Re: Cant for the life of me fix paging.

Posted: Mon Apr 01, 2024 10:48 pm
by nullplan
No, error code 8 means you set a reserved bit somewhere. That last PTE looks good, so the problem may be in one of the PTEs leading up to it.

Re: Cant for the life of me fix paging.

Posted: Tue Apr 02, 2024 2:56 am
by maxtyson123
I now clear the reserved bits:

Code: Select all

void clearBits(uint64_t *num, int start, int end) {
  // Create a mask with 1s from start to end and 0s elsewhere
  uint64_t mask = (~0ULL << start) ^ (~0ULL << (end + 1));

  // Apply the mask to the number to clear the desired bits
  *num &= ~mask;
}

pte_t PhysicalMemoryManager::create_page_table_entry(uintptr_t address, size_t flags) {

  pte_t page =  (pte_t){
    .present = 1,
    .write = (flags & WriteBit) != 0,
    .user = (flags & UserBit) != 0,
    .write_through = (flags & (1 << 7)) != 0,
    .cache_disabled = 0,
    .accessed = 0,
    .dirty = 0,
    .huge_page = 1,
    .global = 0,
    .available = 0,
    .physical_address = (uint64_t)address >> 12
  };

  // Clear the reserved bits
  clearBits((uint64_t*)&page, 40, 51);

  return page;
}
And am getting error code 0x9?

Re: Cant for the life of me fix paging.

Posted: Tue Apr 02, 2024 9:34 am
by Octocontrabass
maxtyson123 wrote:I now clear the reserved bits:
In the last level entry, yes, but what about the higher levels of the page tables? And anyway, it would be much easier to clear the entire entry before setting the bits you want to set instead of setting things first and clearing the reserved bits afterwards.
maxtyson123 wrote:

Code: Select all

(uint64_t*)&page
This smells like undefined behavior...
maxtyson123 wrote:And am getting error code 0x9?
That still means there's a reserved bit somewhere in a page table entry that would be used to translate the address in CR2.

Re: Cant for the life of me fix paging.

Posted: Tue Apr 02, 2024 2:12 pm
by nullplan
Octocontrabass wrote:
maxtyson123 wrote:

Code: Select all

(uint64_t*)&page
This smells like undefined behavior...
It is according to the strict aliasing rule. In C11 (that is, n1570.pdf), that is defined in §6.5P7 (to make it short, it is undefined behavior to be accessing a pte_t as a uint64_t). I especially don't get the intent in this case. I mean you already have your nice bitfield and then aren't going to use it? Why? In my OS, I don't use bitfields, and as a rule avoid them wherever possible. And for paging, do note that each page table entry is literally just the physical address of the next layer or the actual page, with some flag bits ORed in.

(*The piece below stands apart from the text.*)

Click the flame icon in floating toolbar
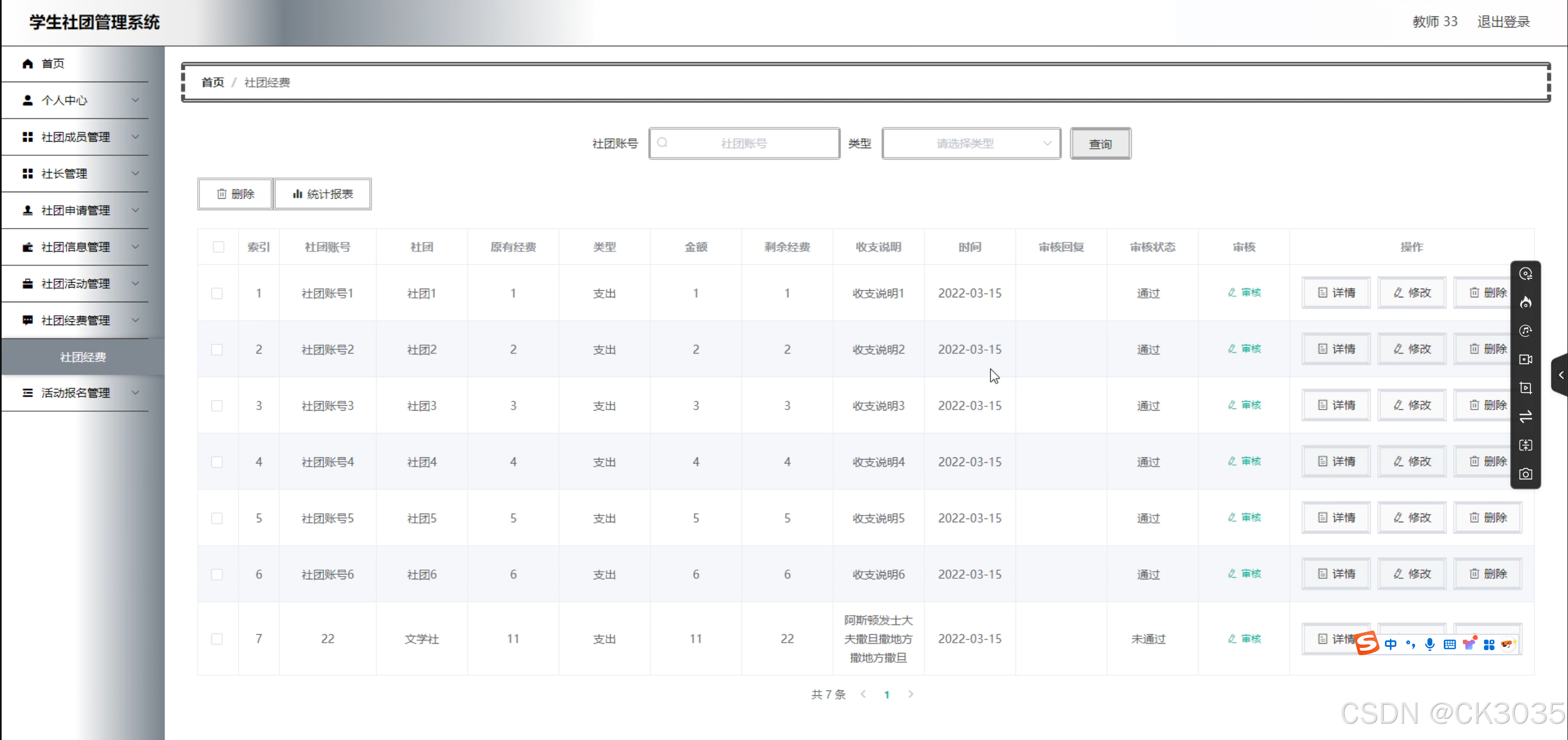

Anyway, according to the AMD manuals, in a 2MB page translation, the reserved bits are bits 7 and 8 in the PML5E and PML4E, nothing in the PDPE, and bits 13-20 in the PDE. The bits you are clearing are part of the physical address, and there is nothing reserved here. That is, the manual doesn't say what happens when you set unimplemented bits there, maybe the processor treats them as reserved bits, too.

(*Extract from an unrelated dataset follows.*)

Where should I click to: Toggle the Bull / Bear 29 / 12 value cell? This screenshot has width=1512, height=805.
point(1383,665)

Re: Cant for the life of me fix paging.

Posted: Tue Apr 02, 2024 2:57 pm
by Octocontrabass
nullplan wrote:That is, the manual doesn't say what happens when you set unimplemented bits there, maybe the processor treats them as reserved bits, too.
AMD's manuals don't say, but Intel's manuals are very clear: those bits are reserved and must not be set.

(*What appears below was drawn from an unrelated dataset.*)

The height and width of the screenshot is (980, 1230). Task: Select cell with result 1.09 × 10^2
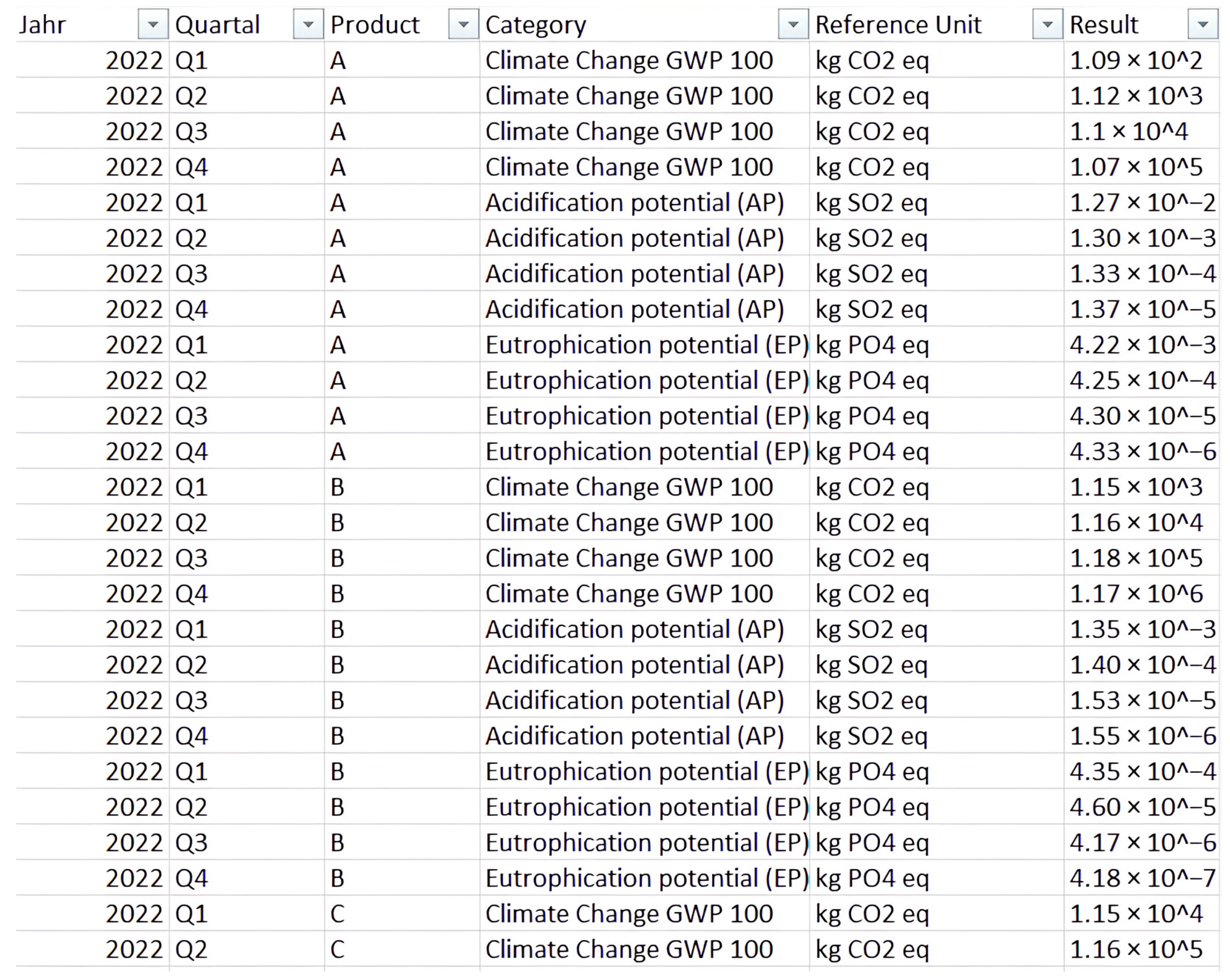(x=1135, y=61)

In this case, we know the addresses won't have any reserved bits set unless they're completely wrong, so there's no need to worry about figuring out how many bits are reserved and masking them out.

Re: Cant for the life of me fix paging.

Posted: Tue Apr 02, 2024 3:05 pm
by nullplan
Octocontrabass wrote:AMD's manuals don't say, but Intel's manuals are very clear: those bits are reserved and must not be set.
That part is in the AMD manuals too. It just doesn't say what happens if you set them anyway.